I assert that it is entirely possible to come up with a reasonable design for managing a respository of software that doesn’t make this conflation, would allow actual point and patch releases of exist as they are for the languages that have this characteristic, and be amenable to automation, auditing and reporting for security issues. E.g. Modernise Debian to cope with this fundamentally different language design decision… which would make Java and Node and Rust work so very much better.
Alternatively, if Debian doesn’t want to make it possible to natively support languages that have made this choice, Debian could:
ship static-but-for-system-libs builds
not include things written in rust
ask things written in rust to converge their dependencies again and again and again (and only update them when the transitive dependencies across the entire distro have converged)

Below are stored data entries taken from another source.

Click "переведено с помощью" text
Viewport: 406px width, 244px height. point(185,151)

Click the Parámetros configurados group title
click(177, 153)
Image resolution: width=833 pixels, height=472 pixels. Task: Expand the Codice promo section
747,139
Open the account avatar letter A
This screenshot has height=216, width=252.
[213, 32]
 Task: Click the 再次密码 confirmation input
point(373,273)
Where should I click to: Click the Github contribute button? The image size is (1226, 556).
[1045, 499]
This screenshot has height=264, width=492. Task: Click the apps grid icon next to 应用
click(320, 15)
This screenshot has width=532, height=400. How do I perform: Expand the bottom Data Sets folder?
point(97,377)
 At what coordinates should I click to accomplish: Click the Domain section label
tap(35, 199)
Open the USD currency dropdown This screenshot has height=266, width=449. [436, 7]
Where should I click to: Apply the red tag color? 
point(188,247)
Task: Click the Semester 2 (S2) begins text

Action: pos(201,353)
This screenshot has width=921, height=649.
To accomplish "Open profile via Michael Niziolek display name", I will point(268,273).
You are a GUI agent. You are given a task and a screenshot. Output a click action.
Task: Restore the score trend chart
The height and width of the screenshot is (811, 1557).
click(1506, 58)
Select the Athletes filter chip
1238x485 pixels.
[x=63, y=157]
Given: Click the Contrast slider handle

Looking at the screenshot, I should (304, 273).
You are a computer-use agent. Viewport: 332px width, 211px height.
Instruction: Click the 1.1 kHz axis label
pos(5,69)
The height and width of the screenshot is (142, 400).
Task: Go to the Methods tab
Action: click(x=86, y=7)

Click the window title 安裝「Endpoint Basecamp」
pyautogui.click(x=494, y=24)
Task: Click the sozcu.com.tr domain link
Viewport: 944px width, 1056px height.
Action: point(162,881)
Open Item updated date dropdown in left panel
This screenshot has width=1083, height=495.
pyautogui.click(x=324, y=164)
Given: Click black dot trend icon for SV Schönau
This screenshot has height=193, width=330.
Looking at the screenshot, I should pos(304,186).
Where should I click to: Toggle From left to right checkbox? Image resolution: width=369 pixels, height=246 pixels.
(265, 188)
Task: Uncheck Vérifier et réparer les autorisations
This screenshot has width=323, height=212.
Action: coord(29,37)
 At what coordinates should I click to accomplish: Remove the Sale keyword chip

I have a horrible suspicion about which Debian will choose to do :(. The blinkers / echo chamber are so very strong in that community.
For Windows
We got to parity with Linux for IO for non-McAfee users, but I guess there are a lot of them out there; we probably need to keep pushing on tweaking it until it work better for them too; perhaps autodetect McAfee and switch to minimal? I agree that making Windows users – like I am these days – feel tier one, would be nice :). Maybe a survey of user experience would be a good starting point.
Shared libraries
Perhaps generating versioned symbols automatically and building many versions of the crate and then munging them together? But I’d also like to point here again that the whole focus on shared libraries is a bit of a distribution blind spot, and looking at the vast amount of distribution of software occuring in app stores and their model, suggests different ways of dealing with these things. See also the fairly specific suggestion I make about the packaging system in Debian that is the root of the problem in my entirely humble view.
Bonus
John Goerzen posted an entirely different thing recently, but in it he discusses programs that don’t properly honour terminfo. Sadly I happen to know that large chunks of the Rust ecosystem assume that everything is ANSI these days, and it certainly sounds like, at least for John, that isn’t true. So thats another way in which Rust could be more inclusive – use these things that have been built, rather than being modern and new age and reinventing the 95% match.